[Screen grounding examples]
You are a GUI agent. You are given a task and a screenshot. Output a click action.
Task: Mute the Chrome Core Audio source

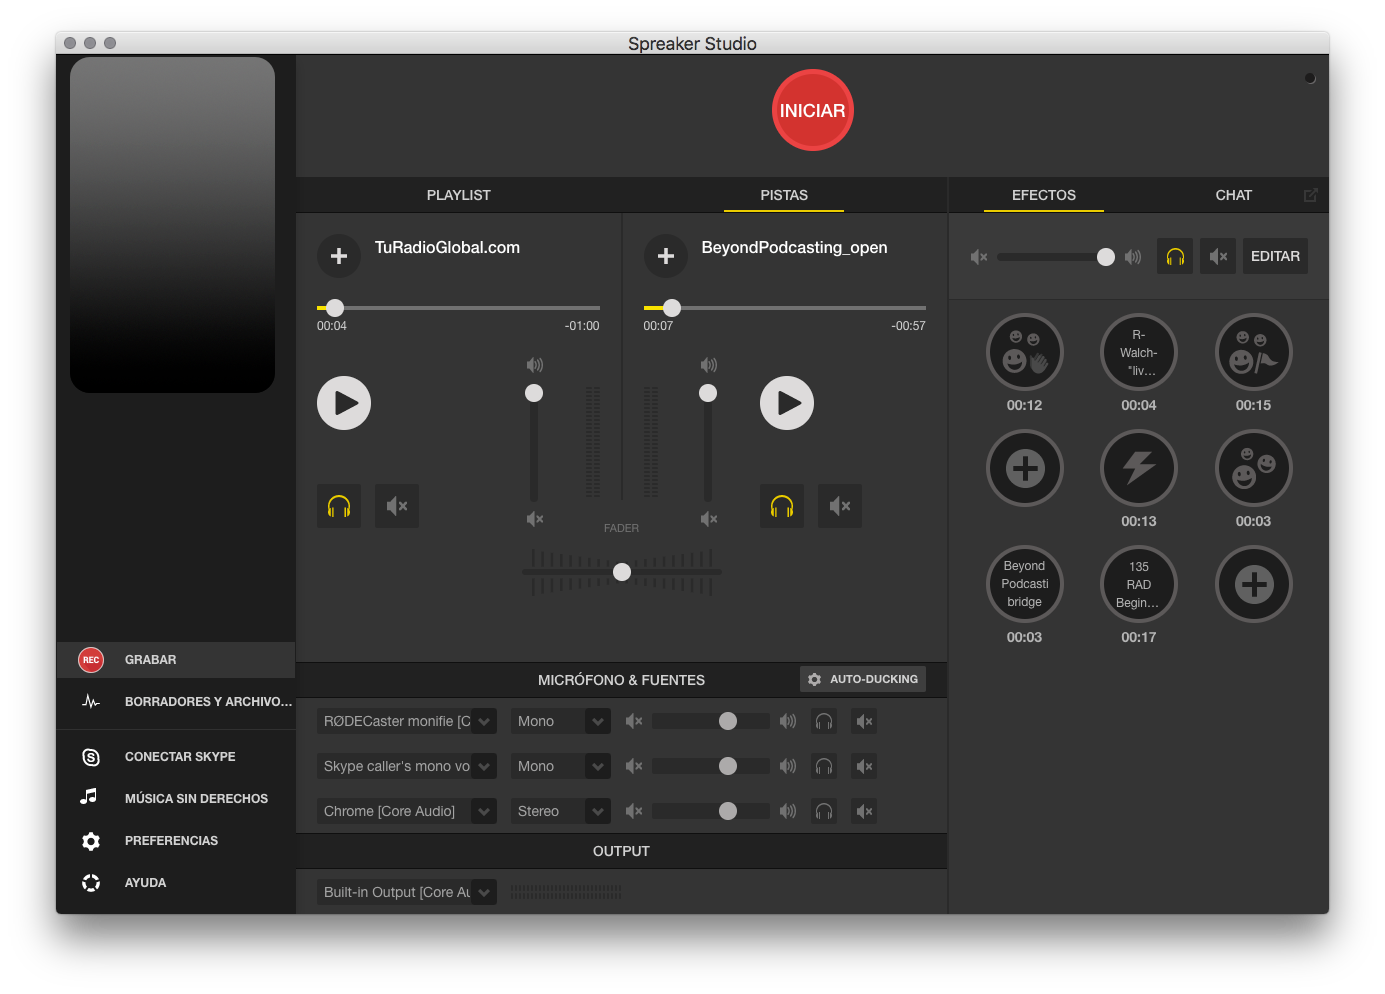pos(865,811)
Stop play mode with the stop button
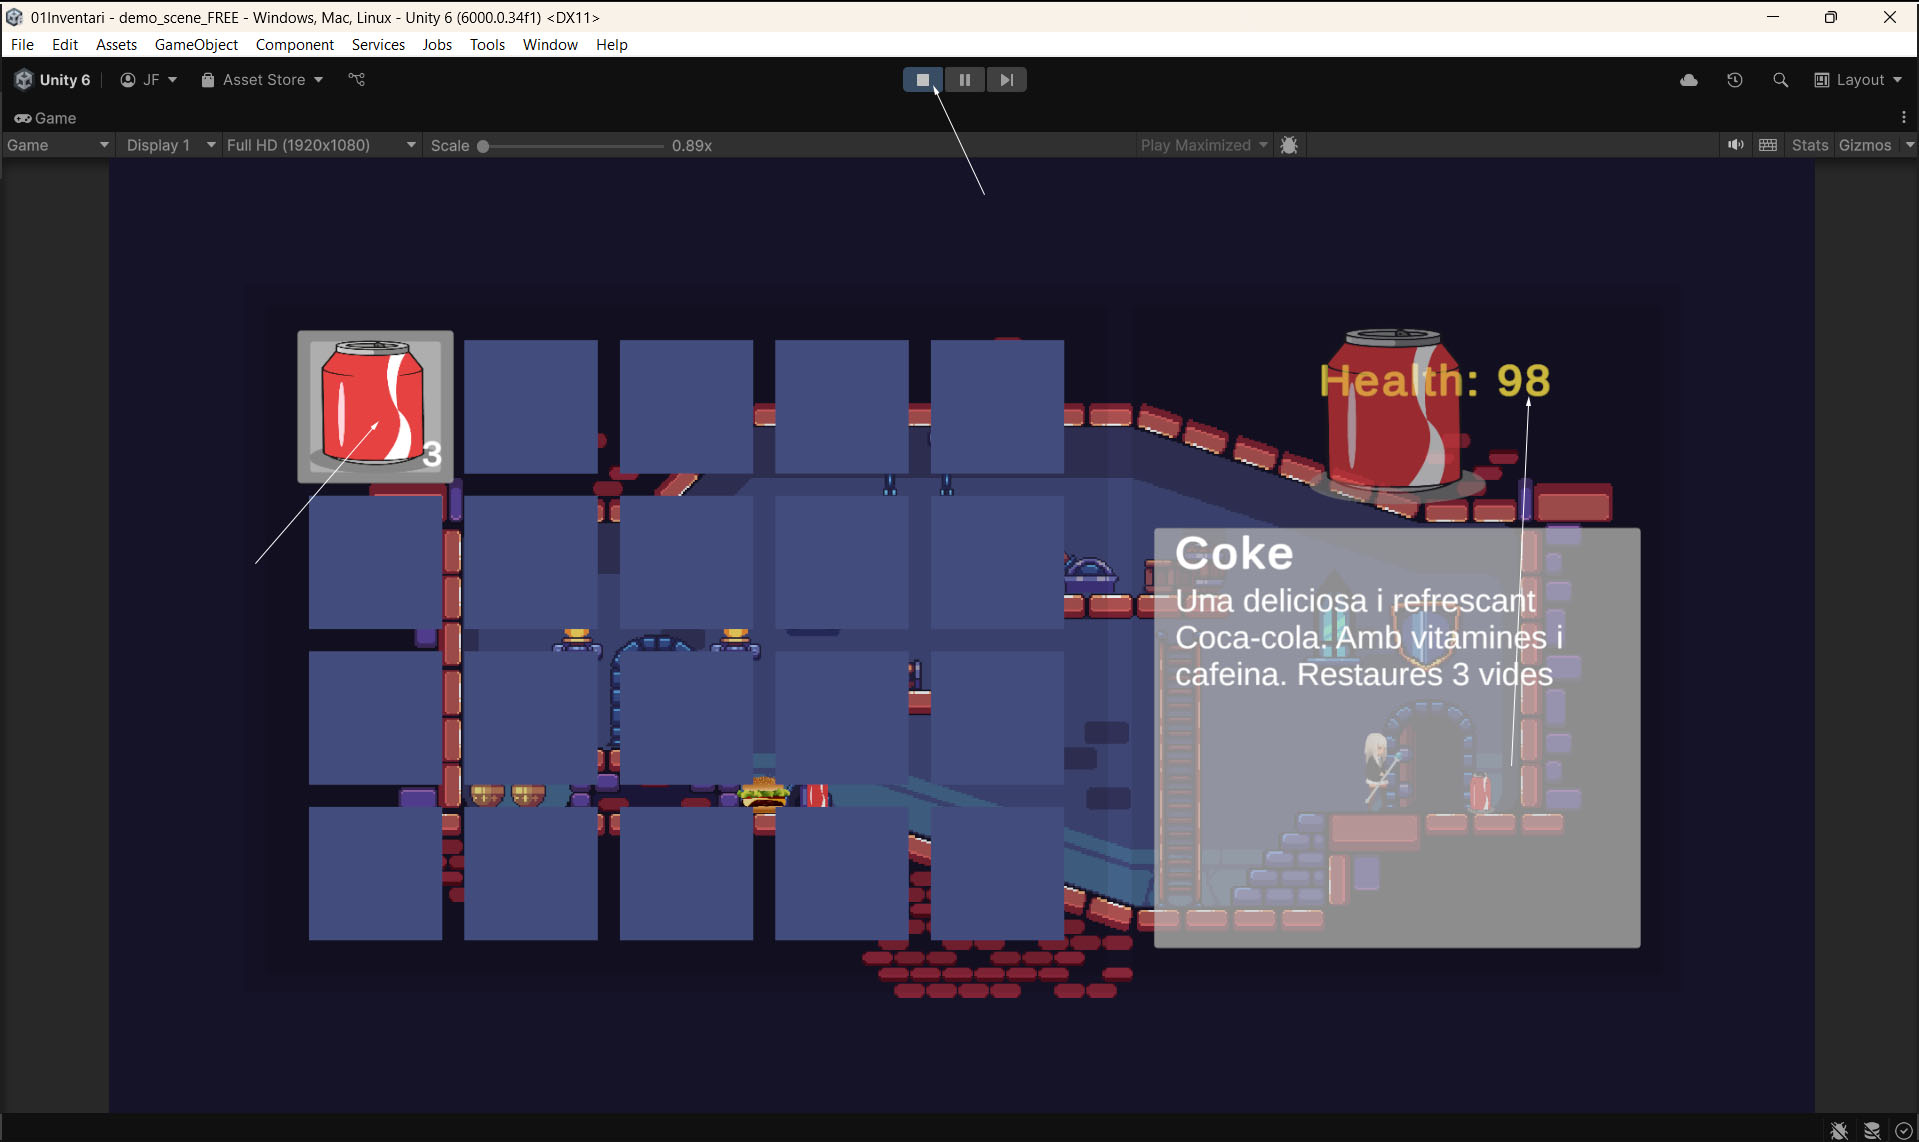The width and height of the screenshot is (1919, 1142). click(922, 80)
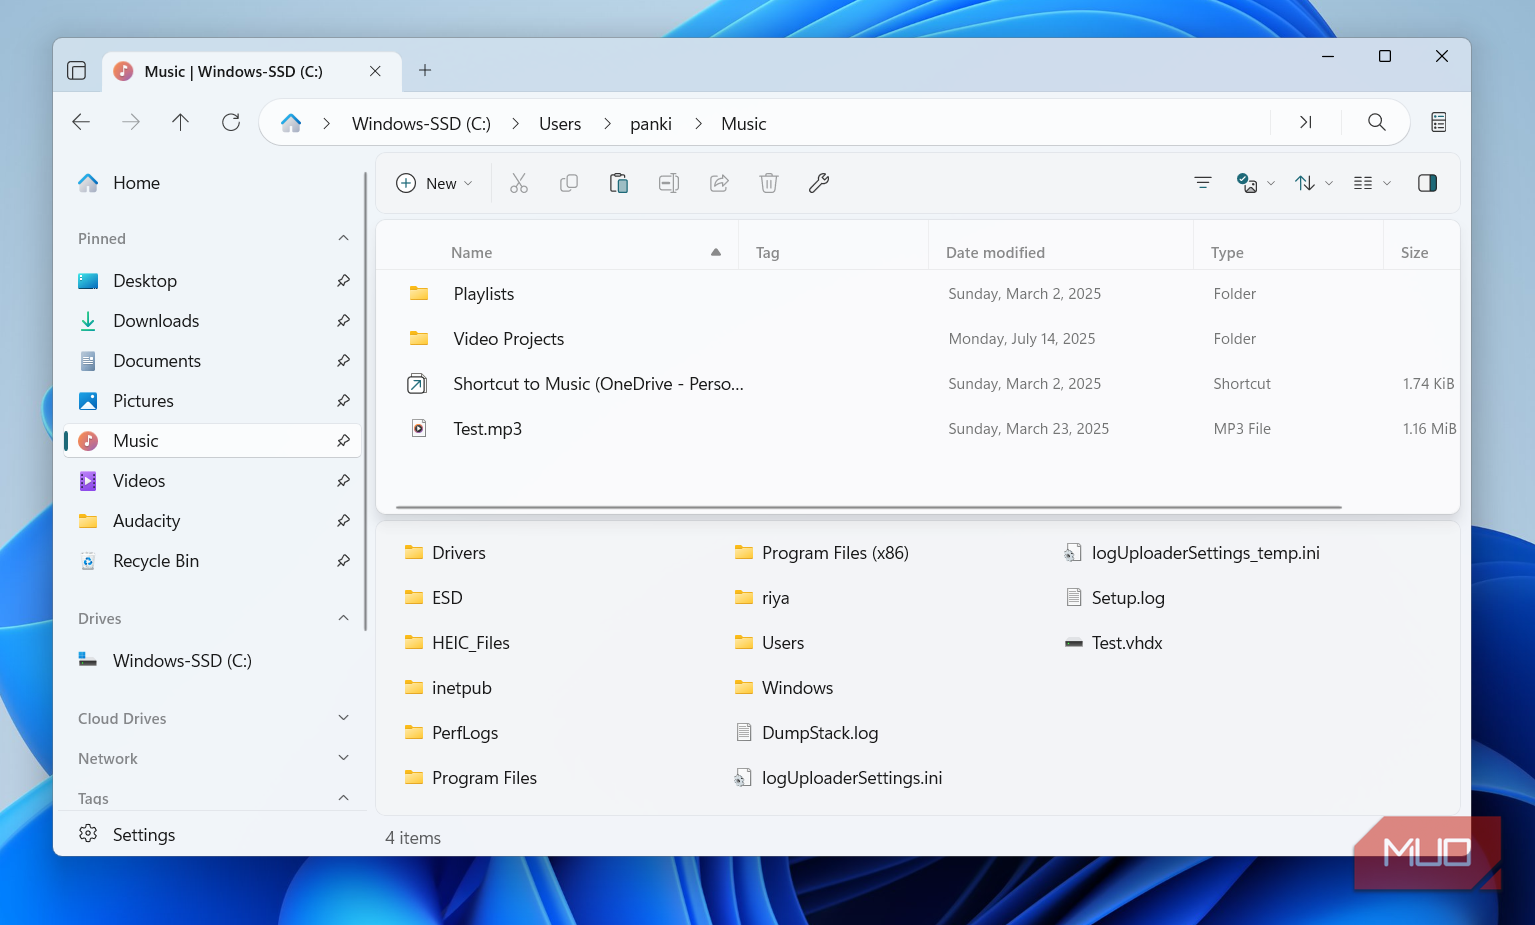The image size is (1535, 925).
Task: Select the Test.mp3 file
Action: tap(487, 429)
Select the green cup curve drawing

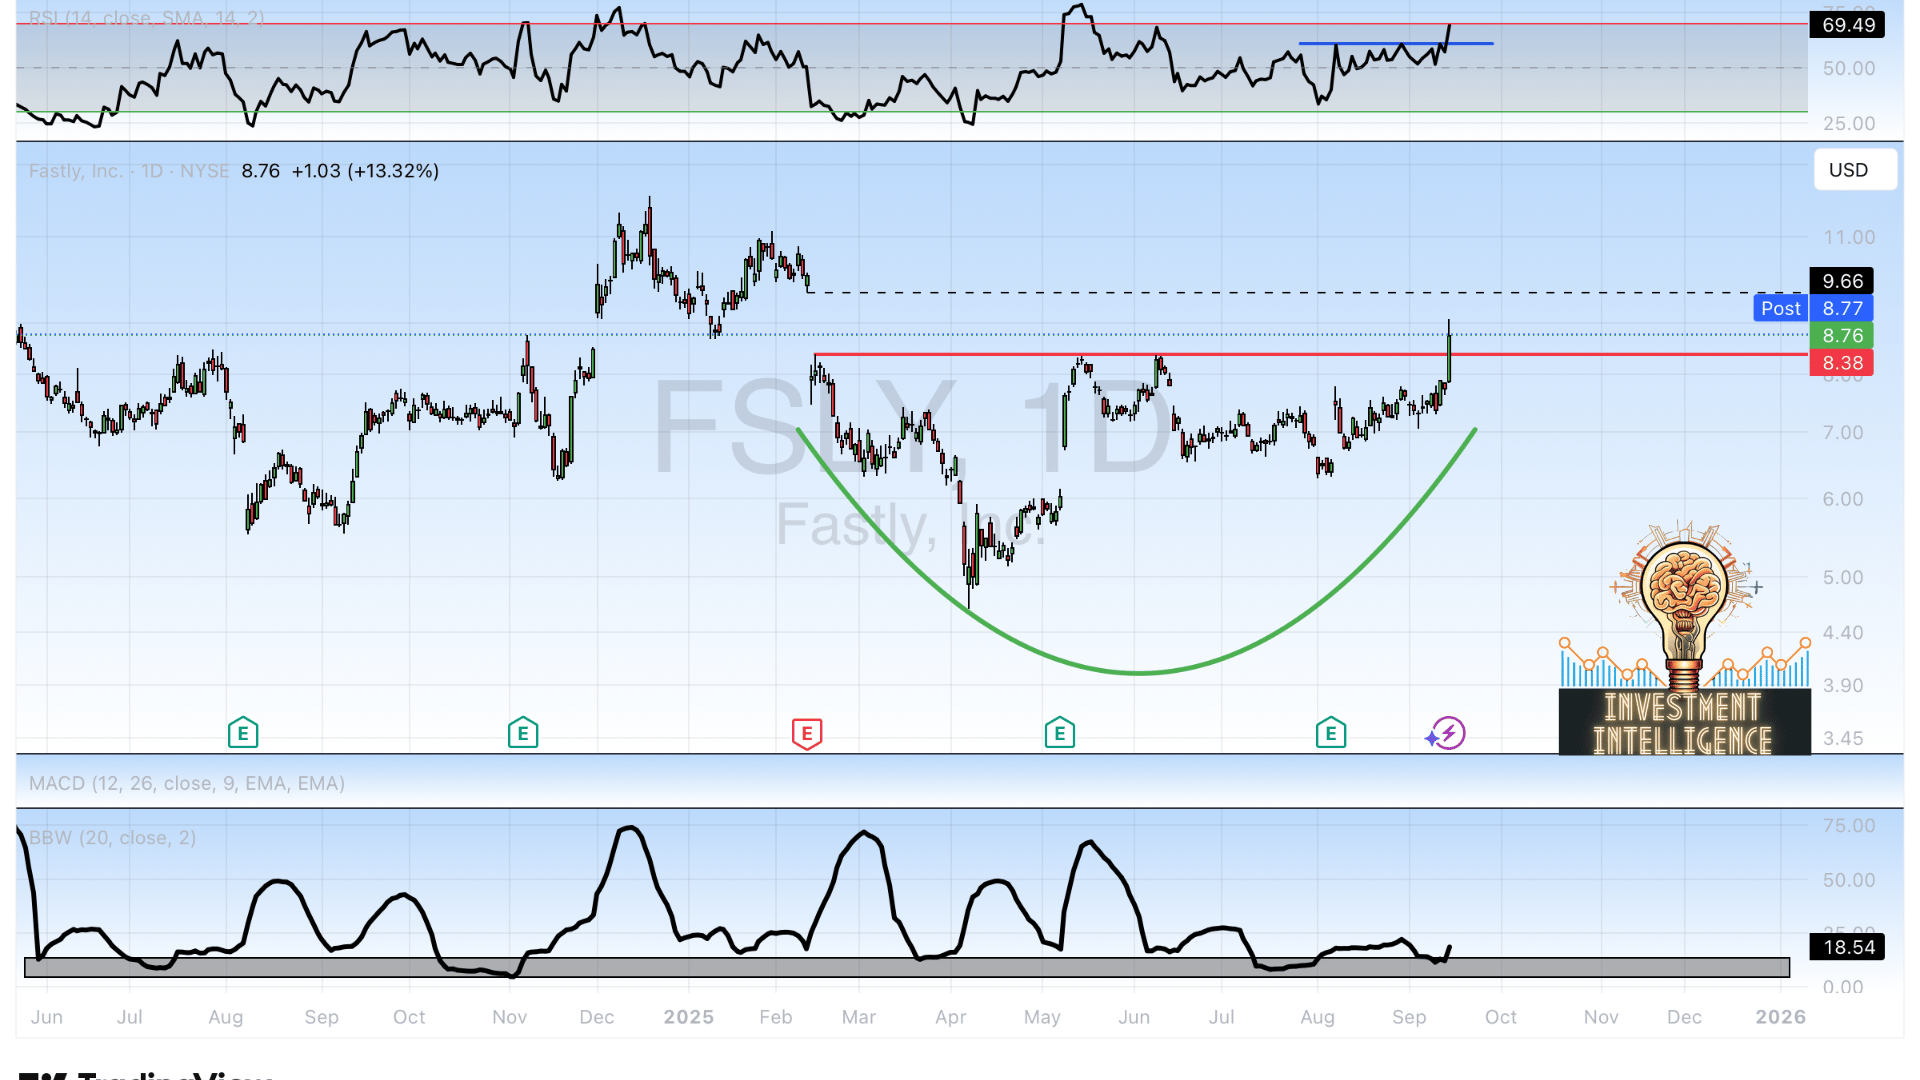(x=1138, y=673)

→ **Problem statement**:
Put every line of the entries above into a numbered list, skipping blank lines and leaving out the pictures.

→ **Answer for this exercise**:
1. You are a GUI agent. You are given a task and a screenshot. Output a click action.
2. Task: Mute the Chrome Core Audio source
3. pos(865,811)
4. Stop play mode with the stop button
5. The width and height of the screenshot is (1919, 1142). click(922, 80)
6. The image size is (1535, 925).
7. Task: Select the Test.mp3 file
8. Action: tap(487, 429)
9. Select the green cup curve drawing
10. (x=1138, y=673)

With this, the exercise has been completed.